EXERCISE GOAL:
For each line of the data below, copy it if it holds the word "computer".

EXERCISE MATERIAL:
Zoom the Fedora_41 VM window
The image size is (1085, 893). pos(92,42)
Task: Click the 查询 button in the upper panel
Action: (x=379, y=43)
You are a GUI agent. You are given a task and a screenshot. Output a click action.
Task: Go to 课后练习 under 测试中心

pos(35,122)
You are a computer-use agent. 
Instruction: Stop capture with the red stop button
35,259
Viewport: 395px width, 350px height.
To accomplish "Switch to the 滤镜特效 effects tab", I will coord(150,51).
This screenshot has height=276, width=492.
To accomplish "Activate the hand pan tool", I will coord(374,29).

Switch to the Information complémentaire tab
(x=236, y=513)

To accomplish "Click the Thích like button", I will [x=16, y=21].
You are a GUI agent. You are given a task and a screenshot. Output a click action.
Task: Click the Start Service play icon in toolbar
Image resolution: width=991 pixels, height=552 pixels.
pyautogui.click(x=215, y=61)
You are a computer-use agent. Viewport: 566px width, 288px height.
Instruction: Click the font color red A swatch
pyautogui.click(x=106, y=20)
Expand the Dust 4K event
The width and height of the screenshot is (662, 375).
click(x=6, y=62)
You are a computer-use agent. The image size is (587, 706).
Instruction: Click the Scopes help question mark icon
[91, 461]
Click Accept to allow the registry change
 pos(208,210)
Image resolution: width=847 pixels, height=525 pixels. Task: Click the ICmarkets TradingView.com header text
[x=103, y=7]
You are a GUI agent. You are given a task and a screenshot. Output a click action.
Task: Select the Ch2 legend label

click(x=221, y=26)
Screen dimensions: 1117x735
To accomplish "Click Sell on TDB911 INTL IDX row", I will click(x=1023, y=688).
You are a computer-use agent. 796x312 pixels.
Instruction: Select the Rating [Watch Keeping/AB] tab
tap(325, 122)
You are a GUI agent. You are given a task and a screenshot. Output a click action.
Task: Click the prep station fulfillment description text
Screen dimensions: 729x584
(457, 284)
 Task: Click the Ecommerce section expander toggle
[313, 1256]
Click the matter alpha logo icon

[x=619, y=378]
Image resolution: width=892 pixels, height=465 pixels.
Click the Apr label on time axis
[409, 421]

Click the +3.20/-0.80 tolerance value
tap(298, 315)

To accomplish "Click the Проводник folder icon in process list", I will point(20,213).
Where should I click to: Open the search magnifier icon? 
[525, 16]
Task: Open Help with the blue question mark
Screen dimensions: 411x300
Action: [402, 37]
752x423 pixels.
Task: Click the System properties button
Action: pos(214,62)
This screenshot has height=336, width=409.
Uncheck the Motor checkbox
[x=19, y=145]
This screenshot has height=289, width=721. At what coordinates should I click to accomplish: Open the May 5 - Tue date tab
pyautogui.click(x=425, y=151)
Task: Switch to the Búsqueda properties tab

PROBLEM SOLUTION:
You are a computer-use agent. 
You are a computer-use agent. Viewport: 566px width, 288px height.
You are a computer-use agent. The image size is (587, 706).
You are a computer-use agent. 796x312 pixels.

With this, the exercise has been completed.